The dying declaration in this case, in our opinion, has been recorded in accordance with law, is reliable and gives a cogent and possible explanation of the occurrence of the events.

Thus, in view of the above, we do not find that the learned trial Judge committed any illegality or legal infirmity in relying upon the deceased's dying declaration (Ext.Ka.19) for the purpose of recording the appellant's conviction. Apart from the dying declaration of the deceased (Ext.Ka.19), we find that there is yet another extremely glaring incriminating circumstance pointing at the guilt of the appellant.

The appellant had neither stated in his examination u/s 313 Cr.P.C. nor he had given any suggestion to any of the witnesses or adduced any evidence to show that he was not present in the house at the time of the incident. There is complete absence of any denial from the side of the appellant about his presence in his house at the time of the occurrence. In such a case, Section 106 of the Evidence Act comes into play. Section 106 of the Evidence Act reads as hereunder :-

Section 106 in The Indian Evidence Act, 1872
106. Burden of proving fact especially within knowledge--When any fact is especially within the knowledge of any person, the burden of proving that fact is upon him. Illustrations
(a) When a person does an act with some intention other than that which the character and circumstances of the act suggest, the burden of proving that intention is upon him.

(b) A is charged with travelling on a railway without a ticket. The burden of proving that he had a ticket is on him.

Now, since we have already noted that it stands admitted to the appellant that he was present in the house and he has failed to come up with any explanation with regard to the deceased's clothes having caught fire, the Court can validly draw an adverse inference against him on the presumption that the appellant has concealed material information pertaining to the death of the deceased from the Court.
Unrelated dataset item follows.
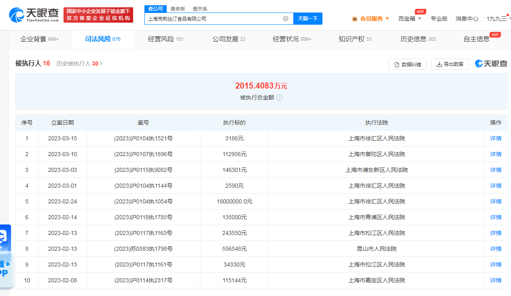511x296 pixels.
Task: Click the company name search input field
Action: coord(212,19)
Thus, the complicity of the appellant in committing the deceased's murder is proved from the facts stated by the deceased in her dying declaration.

Although there is no law which requires that a conviction can be based upon a dying declaration only when corroborated by other evidence. In the present case, the facts deposed by the deceased in her dying declaration finds corroboration from the other circumstances as well. The presence of the appellant at the time and place of the incident is not only established from the evidence of P.W.1 informant Girraj Singh but also from the testimony of Dr. H.K. Kulshreshtha, who was examined as D.W.2. and who had proved the injuries of the deceased as well as the appellant Bhim Sen which he is alleged to have received in the same occurrence.
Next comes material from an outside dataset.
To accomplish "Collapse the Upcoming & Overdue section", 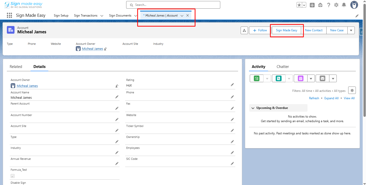I will 253,108.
Learned counsel for the appellant has endeavoured to persuade us that the factum of the deceased also having received injuries in the same incident is a very strong circumstance indicating that the appellant could not have set the deceased on fire as he himself had received injuries in the occurrence trying to douse the fire in order to save her.

The aforesaid ground deserves to be rejected forthwith. It is evident from the injury report of the appellant as well as the evidence of D.W.2 Dr. H.K. Kulshreshtha that the appellant had got his injuries examined at 6.45 p.m. although the incident had taken place at 7 a.m. No explanation is coming forth for the inordinate delay of almost 12 hours on the part of the appellant in getting his injuries examined promptly. Under such circumstances, the possibility of the burn injuries noted by D.W.1 and the appellant's body being self-inflicted with the object of saving himself, cannot be ruled out.

Thus, upon a holistic view of the facts of the case, attending circumstances and the evidence on record, we do not find that the learned trial Judge committed any other illegality in convicting the appellant and awarding aforesaid sentences to him.

This appeal lacks merit and is accordingly dismissed.

Appellant Bhim Sen is on bail. His bail bonds are cancelled and his sureties discharged. Chief Judicial Magistrate, Mathura is directed to get appellant Bhim Sen arrested and sent to jail for serving out the remaining part of his sentences.

There shall however, be no order as to costs.